Kemaritiman Sebagai Pijakan Strategis Dalam Pembangunan Nasional

Diterbitkan oleh pada Jumat, 15 Januari 2016 07:42 WIB dengan kategori Opini dan sudah 819 kali ditampilkan

Indonesia adalah Negara kepuluan terbesar di dunia, denagn 13.667 pulau terbentang dari Sabang sampai Merauke. Potensi kelautan yang ditawarkan negri ini jika dapat dimanfaatkan dan dikembangkan secara maksimal bukan tidak mungkin akan menjadi mesin pendorong ekonomi bangsa.

 

Center of Refrorm on Economis mendefinisikan sekto maritim sebagai seluruh aktifitas yang berkaitan dengan konstruksi yang ada di laut, sumber daya hayati, mineral laut, pembuatan kapal, pariwisata dan rekreasi serta transportasi laut. Maka, bisa di pahami bahwa wilayah yang dicakup oleh sektor maritim sangatlah luas, sayangnya belum semua potensi ini tergali semua.


Apa artinya bagi Indonesia?

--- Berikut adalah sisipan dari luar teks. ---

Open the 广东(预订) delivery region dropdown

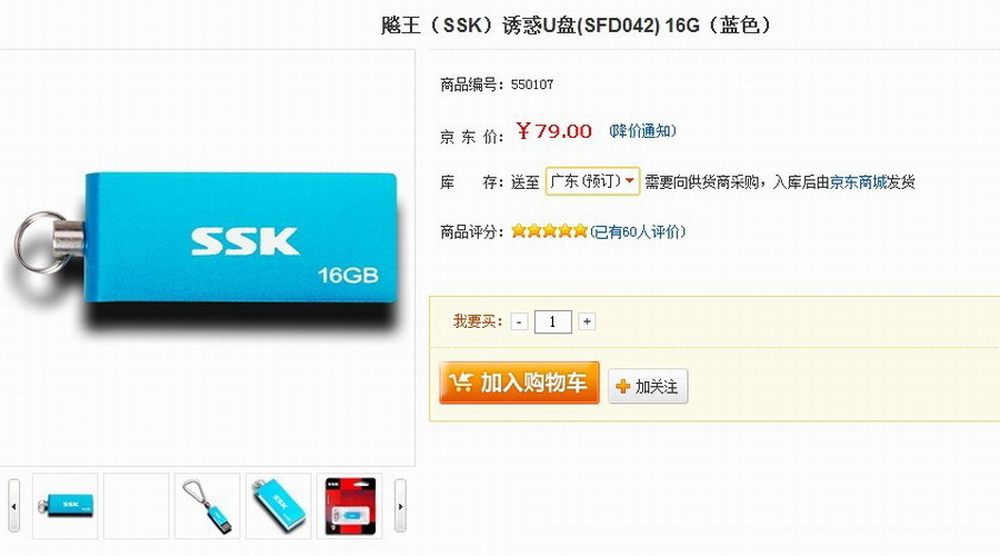click(x=592, y=182)
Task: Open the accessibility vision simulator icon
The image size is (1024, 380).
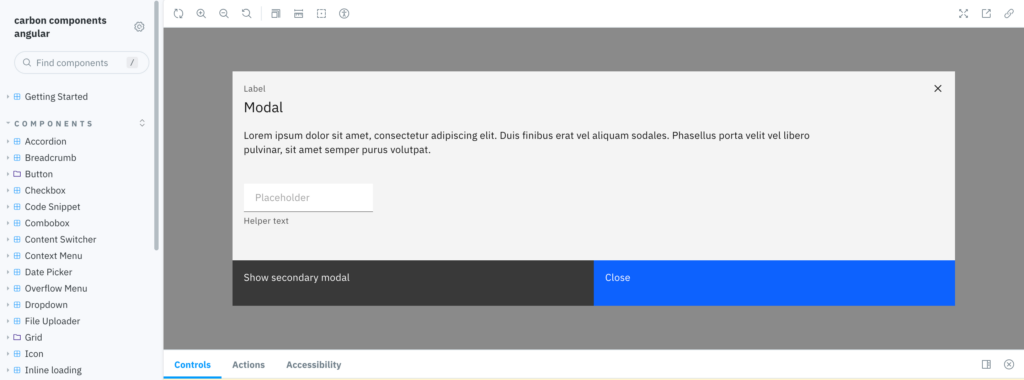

Dimasa depan bukan tidak mungkin kita memiliki galangan kapal terbesar ke dua di dunia setelah Korea Selatan dan memiliki kemampun untuk berkompetisi dalam industri manufaktur perkapalan dan industri lainnya yang berbasis kelautan. Negara tetangga Singapura yang juga  menjadikan industri perkapalan sebagai salah satu sektor dominan dan struktur pendapatan Negara. Jika Negara dengan ukuran darat dan laut lebih kecil di bandingkan Indonesia ini mampu menyerap tenaga kerja yang signifikan dari sektor maritim ini, bayangkan potensi besar yang dimiliki Negara kita dimasa depan jika kita mampu memasuki kompetisi maritim kelas dunia.


Pada akhirnya menjadi tanggung jawab semua orang jika kemudian kita ingin mengembalikan Negara ini memijak era kedigdayaan dan benar-benar menjadi poros maritim dunia. Pengembangan pelabuhan-pelabuhan indonesi yang kompetitif , efisien dan maju disegenap wilayah negri yang mampu mendorong terbangunya aktifitas ekonomi di seluruh kepulauan maupun jalur alur laut kepulauan Indonesia sehingga di manfaatkan bagi pertumbuhan kemakmuran bangsa menjadi pekerjaan rumah utama Negara  dan semua kan sangat tergantung bagaimana kemudian Negara mengambil langkah-langkah bijak dalam mengelola potensi maritim.